What this task involves:
From the line holding "Image resolution: width=601" through the line holding "the Department of" below, write out every line exactly; include both of those lines and drop the pictures.

Start of The data

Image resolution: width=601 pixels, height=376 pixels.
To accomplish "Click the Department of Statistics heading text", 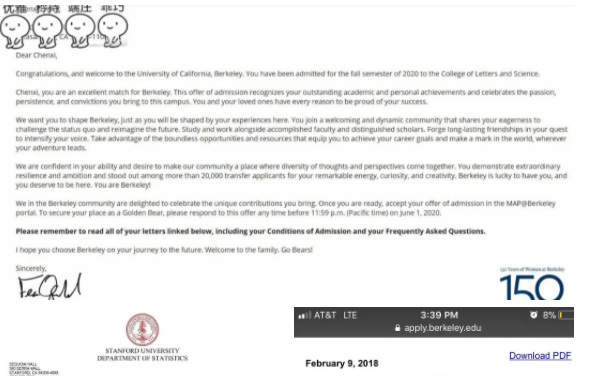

End of The data
Start of The data

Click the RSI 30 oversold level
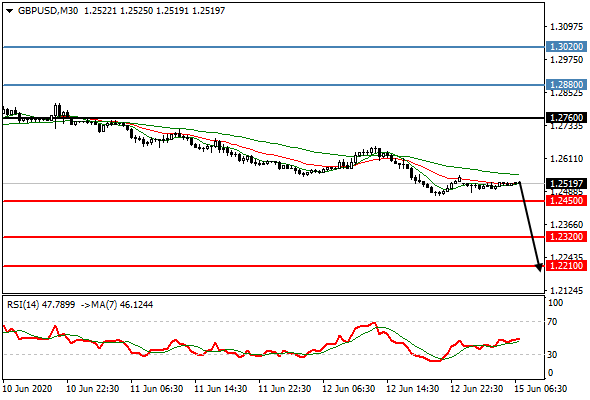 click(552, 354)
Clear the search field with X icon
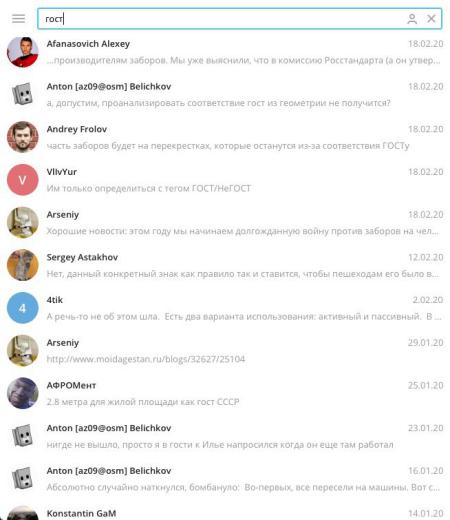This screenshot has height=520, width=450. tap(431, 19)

End of The data

Finished exercise:
Image resolution: width=601 pixels, height=376 pixels.
To accomplish "Click the Department of Statistics heading text", 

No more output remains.